A fascinating set of articles came out recently discussing the progress in micro and nano robotic techniques above. Is the picture from a short piece in IEEE Spectrum discussing the work of Dr. Ada Poon at the Standford Poon Group who are working on medical applications of beamed power.
The basis is this technical paper (PDF). Which talks about the chip, it essentially couples the beamed energy with a tiny antenna and converts the energy to a form needed to drive the chip using a electromagnetic propulsion fabricated on chip. Very cool. I will also point out that the Poon Group appears to be reasonably focused, some similar organizations I have run across or worked with have gotten way too diffuse and seem to wander off topic all the time.
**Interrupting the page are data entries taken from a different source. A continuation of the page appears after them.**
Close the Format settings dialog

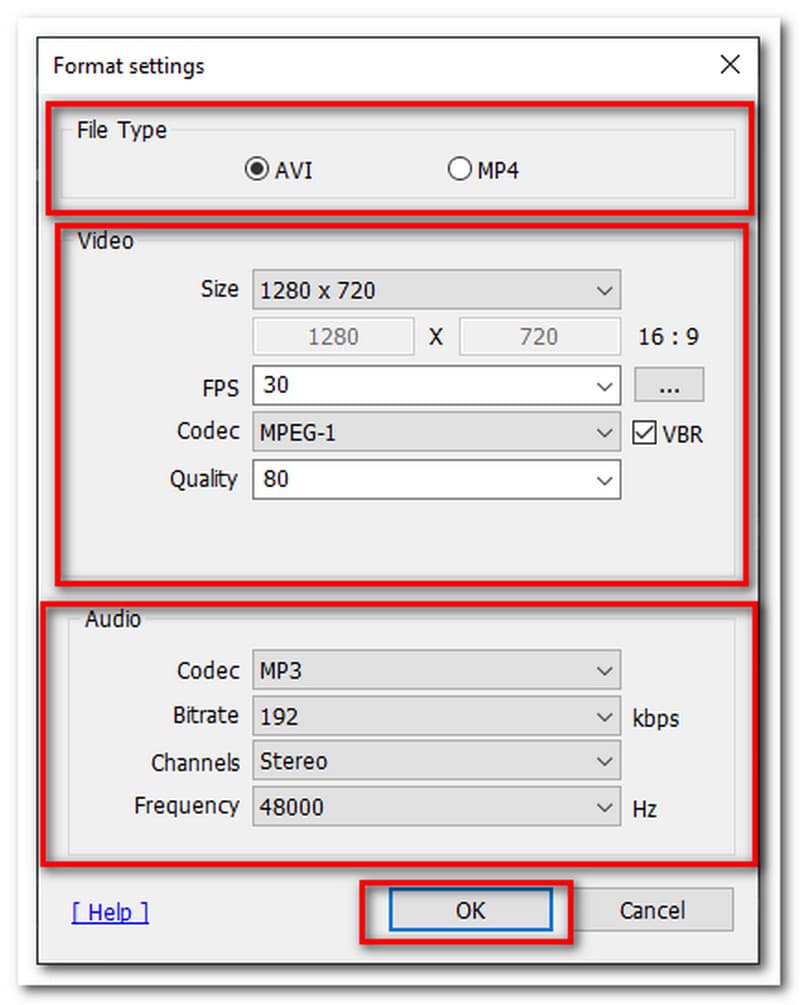730,66
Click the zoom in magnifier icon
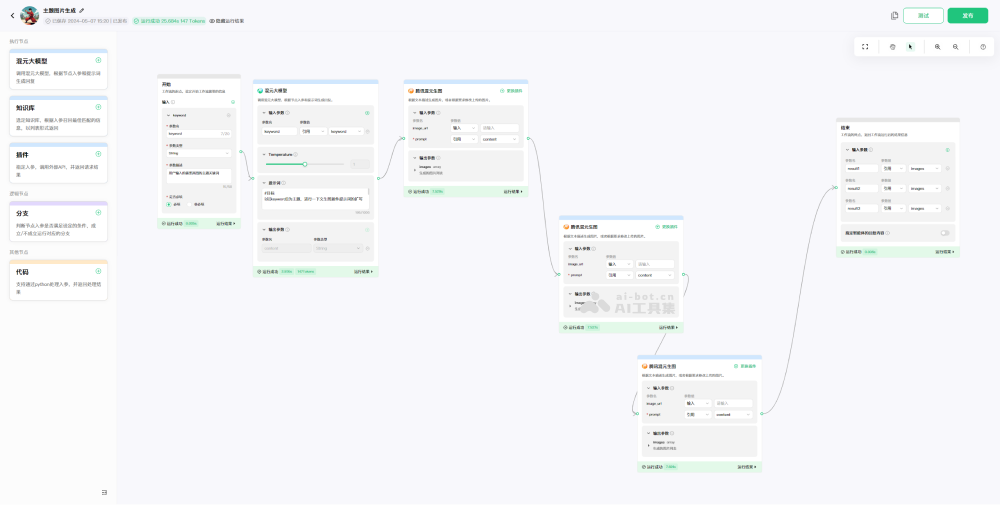This screenshot has height=505, width=1000. coord(937,47)
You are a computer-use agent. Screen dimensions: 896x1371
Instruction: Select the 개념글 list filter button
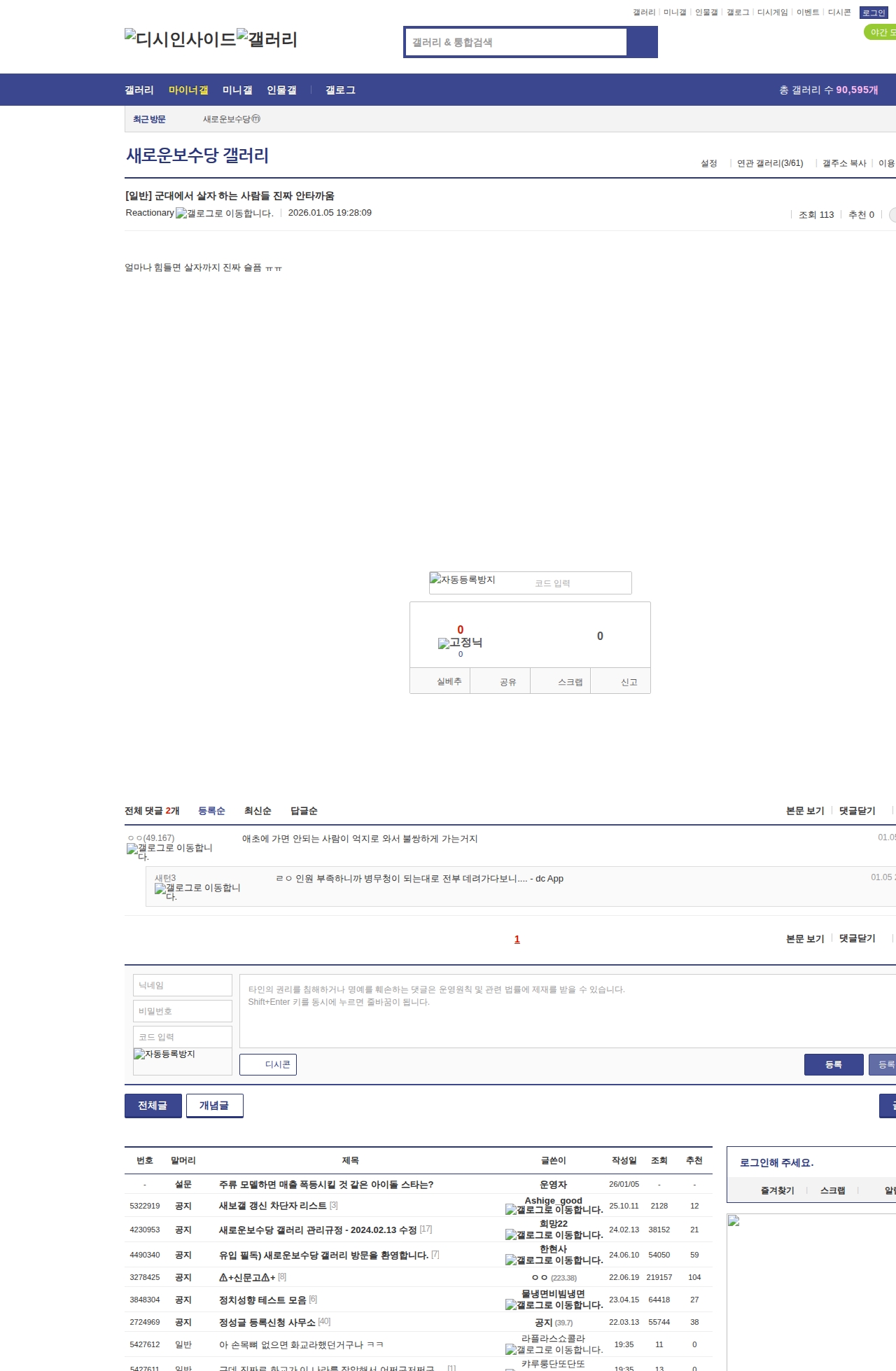point(214,1106)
Dr. Poon is doing a good job focusing on some key enabling technologies in the field.
So every battle platform needs its weapons, and what do you know these guys seem to have just the ticket.
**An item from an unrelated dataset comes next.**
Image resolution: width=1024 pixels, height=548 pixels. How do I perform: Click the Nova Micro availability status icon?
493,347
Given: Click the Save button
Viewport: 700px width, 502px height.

Researchers at the Wyss Institute for Biologically Inspired Engineering at Harvard University have developed a robotic device made from DNA that could potentially seek out specific cell targets.
Obviously they are looking to ways to use this in the form of a more traditional delivery system, say a shot, but the Dreadnought could also use these for delivering deadly loads into exactly the right spot possibly repeatedly over time without repeated shots etc.
On its own very cool, in combination with everything else going on, mind-blowing!!
And yet we also complain about the costs of medicine. The reason that money is put into these efforts is both altruistic and profit driven:
- Medicine is after all about making life better for human beings
- These techniques promise profound effects with minimal collateral damage
- These devices can be fabricated in their thousands using ultra clean and precise techniques that will both lower cost and improve performance.
- The price performance should move towards a Moore’s Rule like model of decreasing price AND increasing performance on a steep slope.
- Conditions untreatable today will be treatable
- People who would have died will live…some with health issues that will make them a drain on the economy.
- Early clinical trials and during ramp up and cost recoupment the prices will be high because of limited supply and price controls…and people will complain about the cost of medicine.
And so the cycle will go on. Do not take my screeds against Health Care costs and the Medical Establishment as any kind of Luddism, I want more technology more quickly, its the only path to better human lives. What I hate is the almost Medieval Economic model of the existing ME in the US.